[Some records]
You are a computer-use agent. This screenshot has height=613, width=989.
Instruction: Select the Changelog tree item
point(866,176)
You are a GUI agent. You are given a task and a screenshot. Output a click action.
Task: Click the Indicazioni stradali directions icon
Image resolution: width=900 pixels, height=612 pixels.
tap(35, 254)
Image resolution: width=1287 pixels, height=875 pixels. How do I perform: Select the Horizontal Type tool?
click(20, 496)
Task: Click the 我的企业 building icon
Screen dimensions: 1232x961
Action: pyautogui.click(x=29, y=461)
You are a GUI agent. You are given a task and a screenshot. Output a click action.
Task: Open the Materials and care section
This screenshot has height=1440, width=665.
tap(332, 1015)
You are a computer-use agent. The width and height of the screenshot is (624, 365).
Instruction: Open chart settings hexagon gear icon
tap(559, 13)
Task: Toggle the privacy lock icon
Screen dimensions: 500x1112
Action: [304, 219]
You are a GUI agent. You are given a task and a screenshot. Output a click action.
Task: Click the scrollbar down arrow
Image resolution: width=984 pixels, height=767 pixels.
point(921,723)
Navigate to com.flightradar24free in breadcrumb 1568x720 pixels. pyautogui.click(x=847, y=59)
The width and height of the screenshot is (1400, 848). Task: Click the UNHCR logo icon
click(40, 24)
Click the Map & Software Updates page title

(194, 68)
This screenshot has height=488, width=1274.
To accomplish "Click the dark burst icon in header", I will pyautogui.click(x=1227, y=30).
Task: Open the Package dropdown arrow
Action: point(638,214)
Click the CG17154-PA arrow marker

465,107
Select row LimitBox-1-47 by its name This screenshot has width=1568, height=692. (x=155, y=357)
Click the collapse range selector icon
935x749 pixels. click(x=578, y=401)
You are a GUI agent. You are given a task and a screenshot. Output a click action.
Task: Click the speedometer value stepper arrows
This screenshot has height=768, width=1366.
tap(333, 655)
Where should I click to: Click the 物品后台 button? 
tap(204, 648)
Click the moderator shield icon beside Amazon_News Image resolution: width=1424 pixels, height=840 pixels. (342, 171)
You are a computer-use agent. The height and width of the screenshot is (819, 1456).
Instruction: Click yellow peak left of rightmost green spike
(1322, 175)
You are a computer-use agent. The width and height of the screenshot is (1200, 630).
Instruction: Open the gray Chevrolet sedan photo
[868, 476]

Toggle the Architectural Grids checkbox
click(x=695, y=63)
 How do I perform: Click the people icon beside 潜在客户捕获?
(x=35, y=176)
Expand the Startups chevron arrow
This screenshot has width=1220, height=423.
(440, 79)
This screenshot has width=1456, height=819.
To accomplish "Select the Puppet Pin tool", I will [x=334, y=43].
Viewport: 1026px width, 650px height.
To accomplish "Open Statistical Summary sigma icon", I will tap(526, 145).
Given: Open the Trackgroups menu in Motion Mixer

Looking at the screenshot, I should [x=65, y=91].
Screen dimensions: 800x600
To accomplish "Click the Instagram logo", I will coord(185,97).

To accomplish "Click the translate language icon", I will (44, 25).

-- Set task --
Edit the listing above so that "GUI agent" becomes "interface agent" at every occurrence, keeping all other text the same.

-- Response for this exercise --
You are a computer-use agent. This screenshot has height=613, width=989.
Instruction: Select the Changelog tree item
point(866,176)
You are a interface agent. You are given a task and a screenshot. Output a click action.
Task: Click the Indicazioni stradali directions icon
Image resolution: width=900 pixels, height=612 pixels.
tap(35, 254)
Image resolution: width=1287 pixels, height=875 pixels. How do I perform: Select the Horizontal Type tool?
click(20, 496)
Task: Click the 我的企业 building icon
Screen dimensions: 1232x961
Action: pyautogui.click(x=29, y=461)
You are a interface agent. You are given a task and a screenshot. Output a click action.
Task: Open the Materials and care section
This screenshot has height=1440, width=665.
tap(332, 1015)
You are a computer-use agent. The width and height of the screenshot is (624, 365).
Instruction: Open chart settings hexagon gear icon
tap(559, 13)
Task: Toggle the privacy lock icon
Screen dimensions: 500x1112
Action: [304, 219]
You are a interface agent. You are given a task and a screenshot. Output a click action.
Task: Click the scrollbar down arrow
Image resolution: width=984 pixels, height=767 pixels.
point(921,723)
Navigate to com.flightradar24free in breadcrumb 1568x720 pixels. pyautogui.click(x=847, y=59)
The width and height of the screenshot is (1400, 848). Task: Click the UNHCR logo icon
click(40, 24)
Click the Map & Software Updates page title

(194, 68)
This screenshot has height=488, width=1274.
To accomplish "Click the dark burst icon in header", I will pyautogui.click(x=1227, y=30).
Task: Open the Package dropdown arrow
Action: point(638,214)
Click the CG17154-PA arrow marker

465,107
Select row LimitBox-1-47 by its name This screenshot has width=1568, height=692. (x=155, y=357)
Click the collapse range selector icon
935x749 pixels. click(x=578, y=401)
You are a interface agent. You are given a task and a screenshot. Output a click action.
Task: Click the speedometer value stepper arrows
This screenshot has height=768, width=1366.
tap(333, 655)
Where should I click to: Click the 物品后台 button? 
tap(204, 648)
Click the moderator shield icon beside Amazon_News Image resolution: width=1424 pixels, height=840 pixels. (342, 171)
You are a computer-use agent. The height and width of the screenshot is (819, 1456).
Instruction: Click yellow peak left of rightmost green spike
(1322, 175)
You are a computer-use agent. The width and height of the screenshot is (1200, 630).
Instruction: Open the gray Chevrolet sedan photo
[868, 476]

Toggle the Architectural Grids checkbox
click(x=695, y=63)
 How do I perform: Click the people icon beside 潜在客户捕获?
(x=35, y=176)
Expand the Startups chevron arrow
This screenshot has width=1220, height=423.
(440, 79)
This screenshot has width=1456, height=819.
To accomplish "Select the Puppet Pin tool", I will [x=334, y=43].
Viewport: 1026px width, 650px height.
To accomplish "Open Statistical Summary sigma icon", I will tap(526, 145).
Given: Open the Trackgroups menu in Motion Mixer

Looking at the screenshot, I should [x=65, y=91].
Screen dimensions: 800x600
To accomplish "Click the Instagram logo", I will coord(185,97).

To accomplish "Click the translate language icon", I will (44, 25).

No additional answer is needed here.